• _DOCUMENT TEXT_
++++++
Wednesday, August 20, 2008

Familiar


This blog is an outlet, a chance to complain to anyone who reads about my trials as a student and Mom and wife and all the other labels I carry. It's much easier for me to create a post that mentions only the stressful parts of school. I guess it's time that I take the chance to share some things about school that are not terrible.

It occured to me while scooting my way to school one morning that there are good--even GREAT, things about going back to school. Maybe during finals, when I want to jump off a high building, I can remember this post and the good parts about working to become a nurse. But right now I'm having a "big picture" moment and it's all adding up in nice little rows. I'm typing fast because this feeling probably won't last...

Something I have learned about myself is that I'm a good student. Shocker, right? My highest grade right now (98.4%) is in MATH class. I never thought that would ever happen in my whole life. I've always been a terrible math student. But it just seems to come more easily now that I want to be in class instead of the torture it seemed like when I took a math class in high school. It also doesn't hurt that I am fortunate enough to have a really great instructor that can actually make perfect sense out of something as complicated as Algebra.
++++++
• _MATERIAL PROVIDED_
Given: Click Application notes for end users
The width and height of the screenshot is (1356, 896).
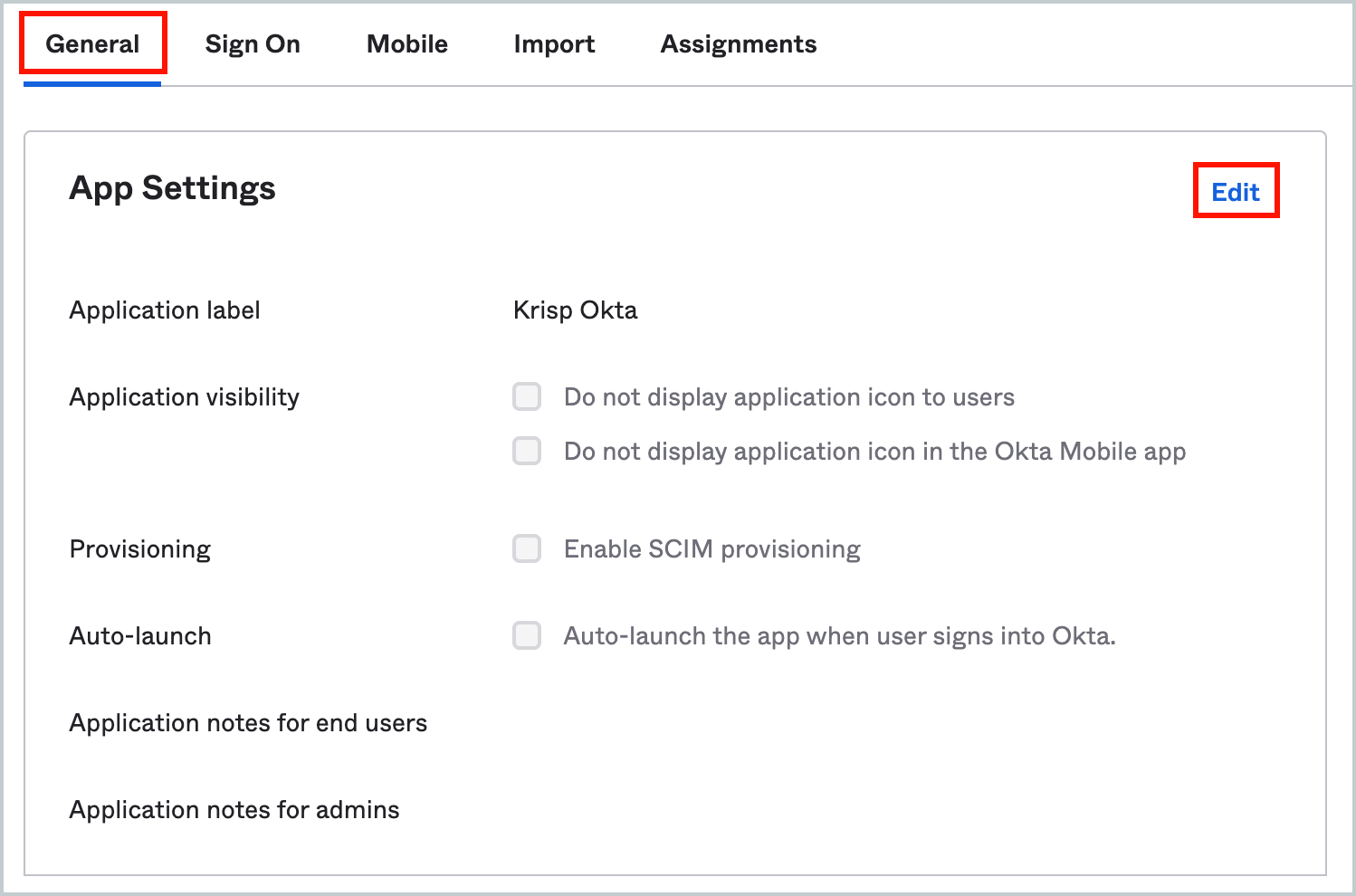Looking at the screenshot, I should (248, 723).
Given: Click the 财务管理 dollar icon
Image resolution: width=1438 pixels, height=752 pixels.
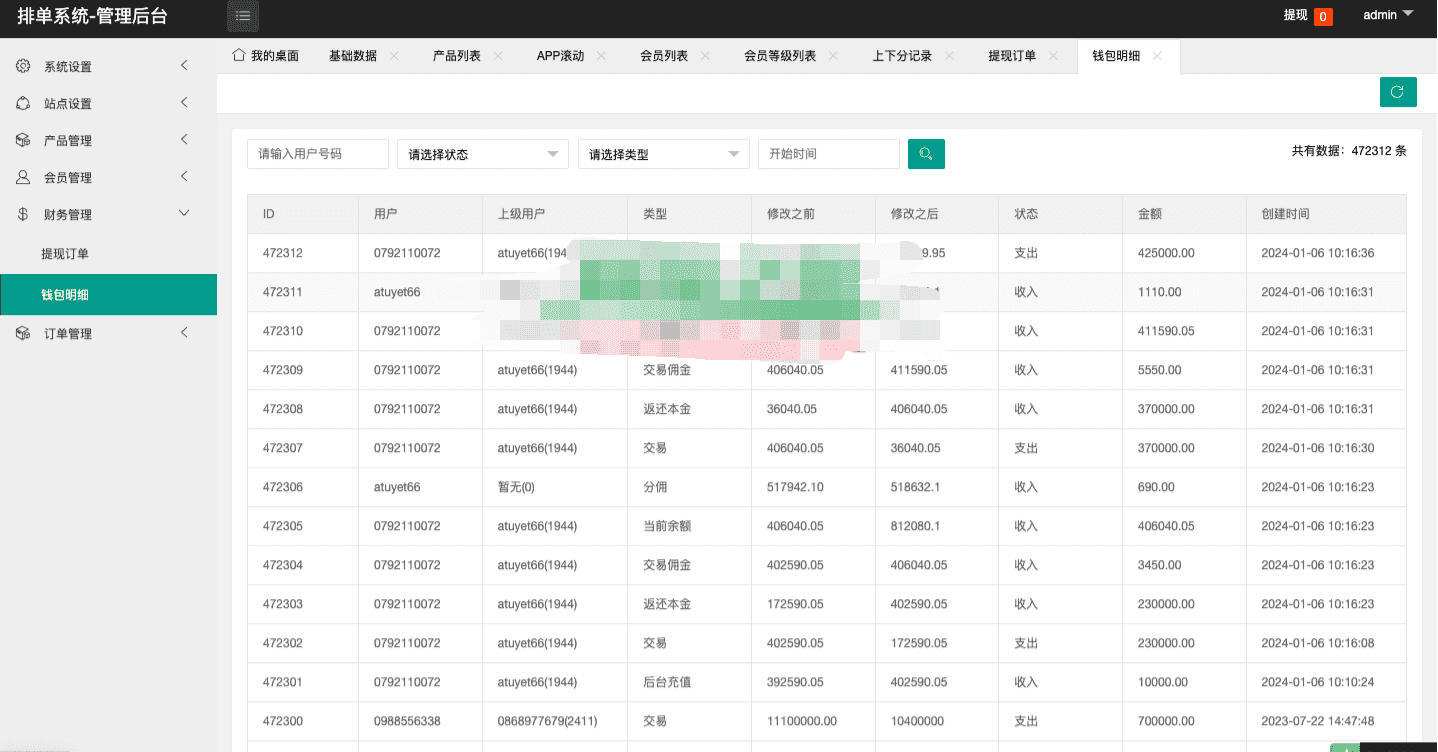Looking at the screenshot, I should tap(23, 214).
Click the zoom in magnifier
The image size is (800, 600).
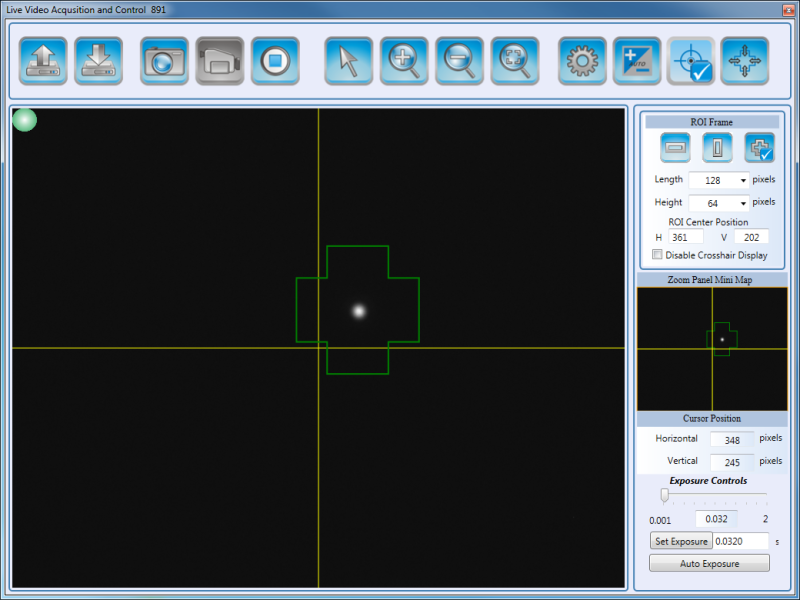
++++++
• _ACTIVITY LIST_
1 > Retype the blog post word for word, starting with "Something I have" and going on through "complicated as Algebra.".
2 > According to the blog post, what is the writer's highest grade right now, and in which class?
3 > Carry on the blog post from its last sentence.
The listing comes from a separate source and has nothing to do with the blog post.

• _RESPONSES BY TASK_
1 >
Something I have learned about myself is that I'm a good student. Shocker, right? My highest grade right now (98.4%) is in MATH class. I never thought that would ever happen in my whole life. I've always been a terrible math student. But it just seems to come more easily now that I want to be in class instead of the torture it seemed like when I took a math class in high school. It also doesn't hurt that I am fortunate enough to have a really great instructor that can actually make perfect sense out of something as complicated as Algebra.

2 > 98.4%, in math class.

3 >
I attend my Nursing Fundamentals class on Monday. This class is the shot of adrenaline I need to keep me going the rest of the week. My instructor is smart and insightful. I love discussing dosage calculations, medication dosing, MARs, doctors orders and all the bits and pieces that make up a lot of what working as a nurse entails. This is where I am in my element. It all clicks for me in this class. It's especially apparent that my years of working on a hospital unit as a CNA, drawing labs as a phlebotomist, scanning patients in a diagnostic radiology department, and working as a tech in an operating room is going to pay off big.

My eyes widen and I can feel my pulse race when the familiar words ring in my ears. I know this already; drug orders, wasting, proportions, syringes, injections, calculating I.V. infusions....this stuff is already in my blood, soldered to my bones. I already love it so I don't even have to think about it. The knowledge already lives in me. For me, this class is effortless and that is exactly the motivation I need to help me get through other classes that aren't as simple...mainly chemistry. Finding atomic weights and calculations made with Avagadro's Number are like poison under my skin. I can feel my brain start to fry as soon as I sit down in class. This makes the floating happiness I have while sitting in my nursing class that much more important. I know I have to pass the evil class to continue on to the fun ones.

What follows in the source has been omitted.